Polar species, including the polar bear, ice-dependent seals, and emperor penguins are especially vulnerable to the effects of climate change as their unique sea ice habitats shrink due to warming. Mountain species are at risk as warming shifts climates uphill and those living at the tops of mountains run out of suitable climate space. Corals and other species that depend upon them are also highly vulnerable due to the combined effects of warming ocean water, ocean acidification, and other human-caused stresses.

Up to 30 percent of plant and animal species could face extinction if the global average temperature rises more than roughly 3 to 5°C. Temperatures in this range could be reached in this century if emissions are not reduced. Many species have already shifted their ranges to higher latitudes and higher elevations over the past several decades. Spring has been arriving earlier, influencing the timing of bird and fish migration, egg laying, leaves appearing on trees, and spring planting for agriculture and forestry. The magnitude of these types of changes is expected to increase along with temperatures over this century.

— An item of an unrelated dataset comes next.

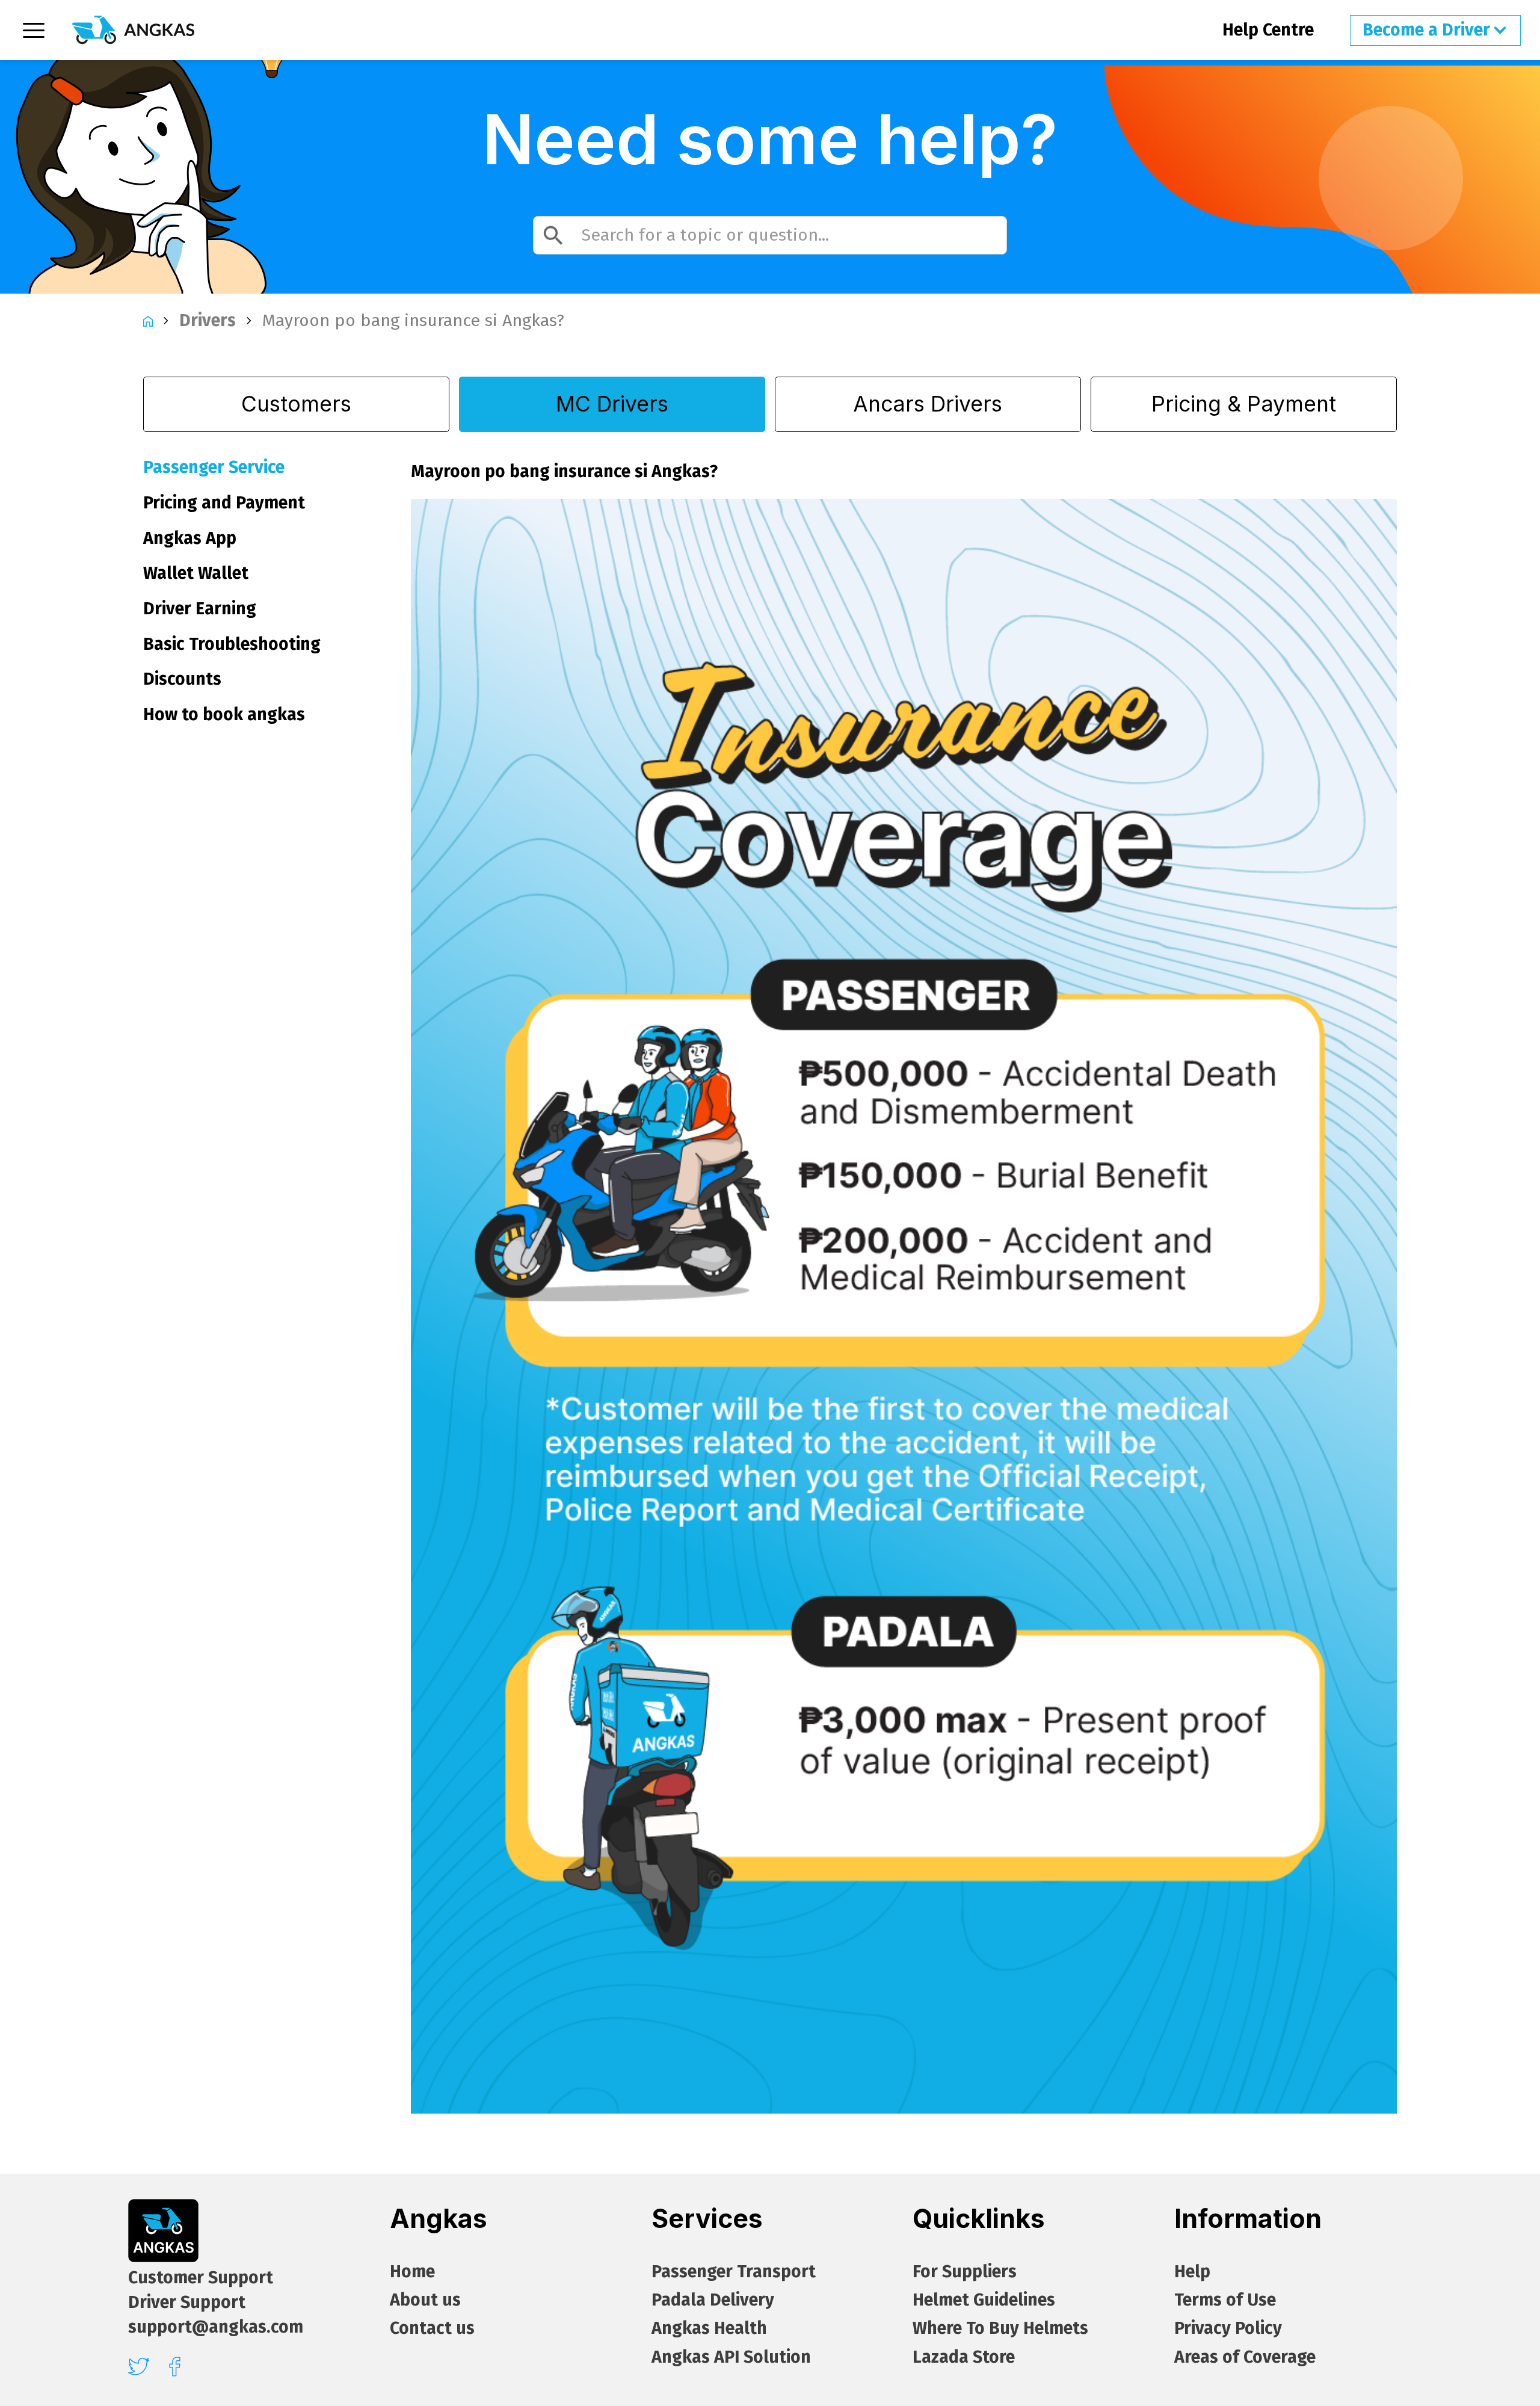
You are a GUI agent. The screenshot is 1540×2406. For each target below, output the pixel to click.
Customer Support (200, 2278)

Some species are already suffering due to warming. For example, the harlequin frog, golden toad, and an estimated two-thirds of the 110 or so other brightly- colored toad species once plentiful in the mountains of Costa Rica have vanished, with a pathogen outbreak tied to global warming believed to be a key factor in their extinction.

Looking ahead, many other species may not be able to adapt to the rapid rate of projected climate change. In addition, the effects of global warming and its associated disturbances (including floods, droughts, insects, and fires) will be compounded by pollution, resource exploitation, and habitat fragmentation, adding further challenges to species’ ability to adapt.